We saw issues in a recent 1k bundle scale test where the secondary analysis service missed notifications because we had trouble keeping up with the rate at which notifications were sent. Moving to Pub Sub would remove this problem.

I've also been asked whether Pub Sub is an option by others interested in consuming notifications from blue box.

hannes-ucsc commented 6 years ago

@dshiga, some of the issues you mention will be addressed by the upcoming reliable notifications PR. If the subscriber misses some of the notifications, Blue will retry with exponential back-off. As long as the subscriber 1) doesn't return 2xx when in fact it dropped the notification and 2) does return a 2xx if it did process the notification. During the 1000 run you mention, the numbers I ran indicate that Green broke rule 2: there were 160 or so 5xx codes but only 51 missed bundles.

It would also reduce the burden on blue box for retrying failed notifications to subscribers.

I think Blue is committed to support webhooks so therefore needs to manage our own queues for reliable notifications.
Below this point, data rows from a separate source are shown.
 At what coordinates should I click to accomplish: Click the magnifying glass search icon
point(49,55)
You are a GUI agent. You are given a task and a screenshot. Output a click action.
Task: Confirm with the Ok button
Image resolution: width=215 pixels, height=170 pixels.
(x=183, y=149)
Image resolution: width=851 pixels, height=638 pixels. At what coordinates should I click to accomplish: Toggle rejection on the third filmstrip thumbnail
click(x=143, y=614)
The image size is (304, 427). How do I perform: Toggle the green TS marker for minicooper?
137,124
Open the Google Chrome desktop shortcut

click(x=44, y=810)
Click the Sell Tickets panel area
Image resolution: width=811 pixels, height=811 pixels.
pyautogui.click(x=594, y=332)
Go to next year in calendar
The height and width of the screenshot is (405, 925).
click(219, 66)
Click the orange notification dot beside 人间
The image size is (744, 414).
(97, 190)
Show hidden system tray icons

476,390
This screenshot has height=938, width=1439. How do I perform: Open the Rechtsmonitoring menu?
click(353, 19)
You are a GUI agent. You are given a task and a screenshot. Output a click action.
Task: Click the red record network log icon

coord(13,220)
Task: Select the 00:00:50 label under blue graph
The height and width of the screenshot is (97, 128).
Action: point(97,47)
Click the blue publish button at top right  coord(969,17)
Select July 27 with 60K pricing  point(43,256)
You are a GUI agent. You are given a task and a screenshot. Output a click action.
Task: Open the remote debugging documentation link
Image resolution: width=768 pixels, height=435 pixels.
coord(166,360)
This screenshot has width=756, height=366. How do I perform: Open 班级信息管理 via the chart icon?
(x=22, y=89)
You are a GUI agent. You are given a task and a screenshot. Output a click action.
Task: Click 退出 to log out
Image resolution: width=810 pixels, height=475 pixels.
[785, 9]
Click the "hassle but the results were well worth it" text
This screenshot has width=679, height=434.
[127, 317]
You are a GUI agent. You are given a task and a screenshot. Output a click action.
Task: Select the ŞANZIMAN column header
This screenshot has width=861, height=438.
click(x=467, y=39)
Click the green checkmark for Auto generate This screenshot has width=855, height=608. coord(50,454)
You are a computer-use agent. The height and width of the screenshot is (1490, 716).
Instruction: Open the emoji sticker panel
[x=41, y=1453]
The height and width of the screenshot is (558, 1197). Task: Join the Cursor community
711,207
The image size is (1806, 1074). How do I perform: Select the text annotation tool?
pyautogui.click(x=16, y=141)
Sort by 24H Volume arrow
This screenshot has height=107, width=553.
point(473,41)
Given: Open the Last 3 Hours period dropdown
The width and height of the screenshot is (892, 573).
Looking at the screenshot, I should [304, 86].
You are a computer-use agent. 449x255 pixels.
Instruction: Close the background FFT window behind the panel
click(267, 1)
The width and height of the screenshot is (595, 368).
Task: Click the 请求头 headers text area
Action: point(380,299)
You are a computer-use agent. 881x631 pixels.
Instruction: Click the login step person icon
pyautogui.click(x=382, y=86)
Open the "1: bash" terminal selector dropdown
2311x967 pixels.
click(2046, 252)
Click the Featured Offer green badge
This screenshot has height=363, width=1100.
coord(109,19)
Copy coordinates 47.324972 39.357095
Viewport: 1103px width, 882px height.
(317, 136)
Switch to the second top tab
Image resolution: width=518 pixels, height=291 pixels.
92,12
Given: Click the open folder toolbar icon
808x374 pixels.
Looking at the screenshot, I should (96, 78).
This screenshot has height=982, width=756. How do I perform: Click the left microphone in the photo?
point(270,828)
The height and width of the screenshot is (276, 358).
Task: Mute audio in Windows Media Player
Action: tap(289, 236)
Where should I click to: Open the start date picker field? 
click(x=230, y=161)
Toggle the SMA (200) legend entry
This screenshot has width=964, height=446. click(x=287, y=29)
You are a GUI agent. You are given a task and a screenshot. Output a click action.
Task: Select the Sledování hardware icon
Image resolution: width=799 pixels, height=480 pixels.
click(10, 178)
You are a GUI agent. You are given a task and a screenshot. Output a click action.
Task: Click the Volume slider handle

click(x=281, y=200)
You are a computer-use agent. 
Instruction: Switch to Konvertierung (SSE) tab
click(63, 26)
Unless we can completely eliminate webhook support, the burden is not reduced by adding this feature.

However, let's say you're not happy with the semantics even after Blue merges reliable notifications and you would still like to use your own queues: I think we can get this feature almost for free, if we use signed POSTs against SQS. The signed URL will be the endpoint URL for the webhook. The reliable notifications PR improves the flexibility in configuring the webhook. You can chose between PUT and POST, JSON and form-encoded bodies. We use this internally for testing with signed S3 URLs as the webhook. A notification causes an object in S3 to be created. This should be possible with SQS, too, since it also supports signed URLs: http://boto3.readthedocs.io/en/latest/reference/services/sqs.html#SQS.Client.generate_presigned_url.

There maybe some minor technical details that need to be worked out. For example, we don't support GET as a method, or url-encoded bodies.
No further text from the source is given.